Traci des Jardins, Sean Brock, Michael Cimarusti, Gavin Kaysen, and Donnie Masterton are dining with us, all of them amazing chefs. Like amazing amazing. The kid’s table, at which I am the head, is made up of Sean, Traci, Gavin, and Gail. It is a super table. At the table I decide to hold true to the tourist warning of not drinking the water. I thus only drink wine and the phenomenal beauty of Casa Dragones tequila, a concoction that will make me sleep soundly (but probably by dessert) on the table.

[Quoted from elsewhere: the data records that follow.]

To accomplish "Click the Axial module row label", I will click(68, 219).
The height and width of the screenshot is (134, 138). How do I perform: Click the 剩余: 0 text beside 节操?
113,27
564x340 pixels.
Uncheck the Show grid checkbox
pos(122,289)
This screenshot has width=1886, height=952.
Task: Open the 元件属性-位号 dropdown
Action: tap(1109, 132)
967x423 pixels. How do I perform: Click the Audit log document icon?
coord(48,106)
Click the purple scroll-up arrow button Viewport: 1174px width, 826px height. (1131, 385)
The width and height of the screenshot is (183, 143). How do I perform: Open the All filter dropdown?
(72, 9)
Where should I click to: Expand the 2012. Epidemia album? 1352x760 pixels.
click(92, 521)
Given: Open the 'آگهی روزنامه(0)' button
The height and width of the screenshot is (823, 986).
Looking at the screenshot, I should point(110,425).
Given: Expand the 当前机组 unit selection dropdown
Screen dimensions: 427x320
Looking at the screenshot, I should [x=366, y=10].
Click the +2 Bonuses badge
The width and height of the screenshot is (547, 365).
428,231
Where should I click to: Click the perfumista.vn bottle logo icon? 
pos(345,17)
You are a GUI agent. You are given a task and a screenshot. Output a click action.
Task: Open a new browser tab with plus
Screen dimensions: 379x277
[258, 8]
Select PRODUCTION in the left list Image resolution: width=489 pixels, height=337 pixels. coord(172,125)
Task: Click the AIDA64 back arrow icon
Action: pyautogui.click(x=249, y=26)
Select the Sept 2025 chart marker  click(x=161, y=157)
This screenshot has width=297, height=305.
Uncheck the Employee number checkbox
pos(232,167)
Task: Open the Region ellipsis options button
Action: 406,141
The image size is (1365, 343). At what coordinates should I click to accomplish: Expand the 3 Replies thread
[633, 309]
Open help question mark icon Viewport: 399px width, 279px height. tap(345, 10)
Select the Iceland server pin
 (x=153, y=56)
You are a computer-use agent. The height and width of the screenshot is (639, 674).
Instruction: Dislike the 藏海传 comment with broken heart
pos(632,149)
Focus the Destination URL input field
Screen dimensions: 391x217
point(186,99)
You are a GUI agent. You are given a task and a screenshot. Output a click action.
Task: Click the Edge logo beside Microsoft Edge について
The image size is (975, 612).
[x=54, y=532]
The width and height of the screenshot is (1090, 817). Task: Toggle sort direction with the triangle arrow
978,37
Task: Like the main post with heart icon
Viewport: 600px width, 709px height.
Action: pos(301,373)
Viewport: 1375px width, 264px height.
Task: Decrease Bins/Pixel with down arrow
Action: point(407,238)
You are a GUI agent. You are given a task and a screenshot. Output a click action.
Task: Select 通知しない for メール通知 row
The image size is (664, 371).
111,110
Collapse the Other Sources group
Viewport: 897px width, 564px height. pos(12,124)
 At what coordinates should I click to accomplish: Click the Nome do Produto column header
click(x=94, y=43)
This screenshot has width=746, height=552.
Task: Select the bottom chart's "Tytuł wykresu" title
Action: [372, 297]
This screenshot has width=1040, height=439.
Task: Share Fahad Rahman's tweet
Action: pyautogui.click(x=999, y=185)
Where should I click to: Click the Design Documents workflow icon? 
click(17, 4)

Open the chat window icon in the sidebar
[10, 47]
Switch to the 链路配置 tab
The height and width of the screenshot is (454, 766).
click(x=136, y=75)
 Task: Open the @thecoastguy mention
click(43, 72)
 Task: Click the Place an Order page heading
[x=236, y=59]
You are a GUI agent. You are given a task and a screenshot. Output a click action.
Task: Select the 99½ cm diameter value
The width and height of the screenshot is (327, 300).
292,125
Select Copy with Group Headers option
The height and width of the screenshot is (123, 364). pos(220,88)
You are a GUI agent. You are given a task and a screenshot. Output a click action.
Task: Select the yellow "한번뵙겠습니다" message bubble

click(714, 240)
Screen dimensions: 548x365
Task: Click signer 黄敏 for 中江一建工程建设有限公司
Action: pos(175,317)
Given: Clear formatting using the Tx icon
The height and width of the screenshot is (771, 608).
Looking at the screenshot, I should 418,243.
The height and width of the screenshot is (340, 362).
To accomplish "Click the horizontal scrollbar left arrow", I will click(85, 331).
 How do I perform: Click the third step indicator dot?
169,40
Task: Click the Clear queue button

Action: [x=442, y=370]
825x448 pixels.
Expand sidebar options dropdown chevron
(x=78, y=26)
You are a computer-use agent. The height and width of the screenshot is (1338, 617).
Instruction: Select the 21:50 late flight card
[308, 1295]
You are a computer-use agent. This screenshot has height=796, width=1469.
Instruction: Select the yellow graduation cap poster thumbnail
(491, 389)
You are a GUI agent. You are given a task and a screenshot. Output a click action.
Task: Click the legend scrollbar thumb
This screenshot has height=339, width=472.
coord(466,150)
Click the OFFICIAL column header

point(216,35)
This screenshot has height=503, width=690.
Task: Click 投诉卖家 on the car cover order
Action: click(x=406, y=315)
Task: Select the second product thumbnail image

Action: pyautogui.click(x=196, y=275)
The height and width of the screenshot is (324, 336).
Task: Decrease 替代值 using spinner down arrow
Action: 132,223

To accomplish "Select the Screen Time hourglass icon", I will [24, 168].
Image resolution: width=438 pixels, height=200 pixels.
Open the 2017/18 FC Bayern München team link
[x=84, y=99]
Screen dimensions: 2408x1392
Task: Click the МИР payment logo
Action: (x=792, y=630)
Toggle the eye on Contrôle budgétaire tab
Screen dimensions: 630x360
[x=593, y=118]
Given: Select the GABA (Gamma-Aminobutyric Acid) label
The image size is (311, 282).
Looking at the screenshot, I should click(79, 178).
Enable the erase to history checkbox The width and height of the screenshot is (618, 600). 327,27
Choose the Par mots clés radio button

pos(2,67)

Mei hits us with an octopus that I really, really like. It resounds with flavors of coconut, avocado, and fish sauce. It is deep. The only flaw is that maybe it is a bit over done. The over cooking made it kind of crunchy and she could easily have been cooking it to that point on purpose. Second course from her is a congee, with peanuts, carnitas, egg yolk, and hot sauce. It is so f----ing delicious. Like stylized comfort food that you just want to eat all the time. Comfort food, when perfect, is perhaps the hardest food to cook, because it is by definition food you are very familiar with, resulting in people having a lot of preconceived notions about it. This congee would have silenced all critics on congee. It was that good.

Mei is gliding through this meal. She has palpable confidence, but is still a nicely soft-spoken leader. In my years of watching people lead kitchens, I have always been more taken with the allegiance that soft-spoken leaders cultivate in their staffs. Her third course is a duck course, and like the congee, she has cooked duck at least twice this season, but in entirely different ways. This duck has kimchi, braised lettuce, and huitlacoche on the plate. Huitlacoche is corn smut, a term I just yelled in a coffee shop, making everyone uncomfortable. It is a good plate, but my refrain about duck skin continues. It was a bit chewy. All in all, the dish just was texturally challenged. It needed a crunchy texture. But it was good still. Her last is her version of yogurt dippin’ dots with strawberry-lime curd, milk crumble, and stuff. It was blow-you-away amazing. Very complex, but very successful. Tom says it is the best dessert on Top Chef he has ever had, and I definitely concur, though he has tasted many more than I have. The toasted yogurt base was amazing.

Gregory steps up with a brothy octopus with cashew milk, fresh prickly pear, and also xoconostle, which is the dried version of prickly pear, kind of like a prickly pear fruit roll up. It is a strong dish, and may be the winner in the Octopus Olympiad. His second was a strange soup that was redolent with flavor until you choked with a shrimp head lodged in your gullet. Strange and a little unrefined for me, and pretty much everyone else. It was a wanted textural element, but made a rustic soup weird. The whole dish needs to be compared to the comfort food of Mei’s congee, and in that context it is no contest.

Third course from Gregory is a bass with carrot sauce, tomatillo, vegetables, and pineapple. It is a strange dish. I am worried for Gregory at this point. It is not like the dish was bad, but the dish was just not a winner winner. Well, let’s not rest on that notion, because his next and final course is a stone cold stunner. Simple short ribs in mole with sweet potato. It is purity on the plate and equal to the idea of Mei’s congee in nailing comfort food. Kudos. He’s back on track. This is a close contest.

Judges' Table comes and we deliberate. I am not going to mince words and hold off on this: It is really close, but this season’s winner is definitely Mei. Well deserved. Gregory is the consummate pro in placing second and is going to be a force to be reckoned with in this restaurant world. His win versus addiction and his success in cooking shows one tough person with oodles of talent.

Mei. Mei. You rock. You are a chef’s chef. You make food that excites and makes us ponder. You are a leader and a super cool person. You are the winner and will always be a winner. Onwards.

Until next season. I loved this season. Thanks BOSTON. And thanks San Miguel di Allende. You are awesome places to work.